I work at a small public charter school in an inner-city suburb of Boston. The kids we serve can be from many different places, but they most likely ended up with us because we either provide them with the care, support, and individual attention that they need, or they simply are not allowed to attend any other public school. We have kids fresh out of middle school, and kids who haven’t attended school for 2 years. We have kids from Haiti and EL Salvador, from down the block to out of the state. Many of them, even if they will never admit it, rely on us for more than just a high school diploma. They expect us to be perfect, but I like to think that they learn from our own mistakes – or at least, I hope they are. They test us more than we’ll ever test them.

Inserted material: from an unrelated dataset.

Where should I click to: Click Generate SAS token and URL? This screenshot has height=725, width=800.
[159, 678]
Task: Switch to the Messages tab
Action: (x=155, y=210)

My job at the school is not directly that of a teacher. I’m working as an “urban fellow,” a position as ambiguous as it is diverse. My duties include those in the administrative process, the counseling process, tutoring and curriculum design, and extracurricular organizing. My duties can range from phone calls (which is a big reason why I’m trying to learn Spanish) from geometry.

I don’t expect this job to make me a hero to some teenager, nor do I expect it to change my life. I try to take the most unself-centered approach to every situation, and try not to talk to any kid like I can teach them what they need to know to succeed – because I can’t. I don’t know if anyone can. All I’m expecting from this job is a better understanding of what it means to grow up with obstacles to your success, a better ability to communicate clearly and rationally, and a knowledge that the only way to truly help others is to stop satisfying your own ego.